I thought I knew what Herb was getting at, but I wanted to make sure. “Just what is it that has you so excited?” I asked.
“You know what it is, Wil,” Herb said. “You sit in on all those committee meetings, and you know what’s up. The Dismal Science is about to take over.”
“What in the world is the Dismal Science?” Mary asked.
“Economics,” Herb said. “That’s what John Kenneth Galbraith called it: The Dismal Science. And that’s what this planning for the future is all about. I’m not worried about the new constitution; it will say all the right things. But our planners are getting ready to crown the actual new ruler: Property Rights, the once and future king. And do you know the precepts that will dominate his realm? Economic incentives. Competition. Lean and mean. That’s what’s coming, and Roxy and I don’t want any part of it. We still believe in the possibilities of cooperation and brotherly love.”
“You’re overreacting,” Sarah said. “Just look around you. It’s obvious that free enterprise is already at work, and it doesn’t seem to be so terrible.”

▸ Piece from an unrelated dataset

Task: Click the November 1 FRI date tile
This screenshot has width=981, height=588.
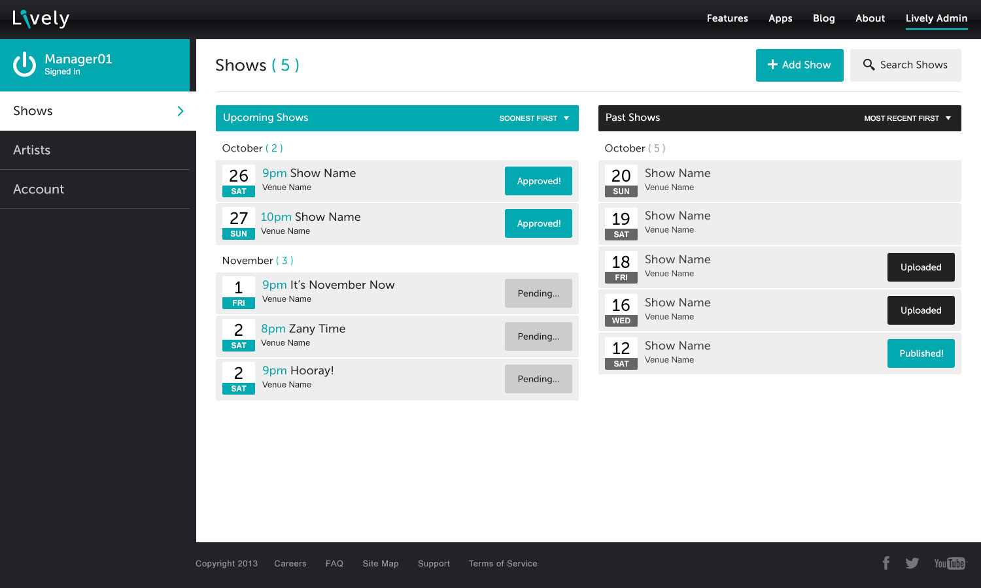Action: tap(239, 293)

Sarah was right, of course. Soon after the Event, out of the first days of chaos, there had emerged an unofficial market. I won’t call it a black market, since there were no specific prohibitions. But it is a complex system of barter that testifies to the ingenuity and enterprise—and the myriad yearnings—of the human spirit. Projects authorized by the Planning Subcommittee didn’t begin to address a host of the people’s needs and desires.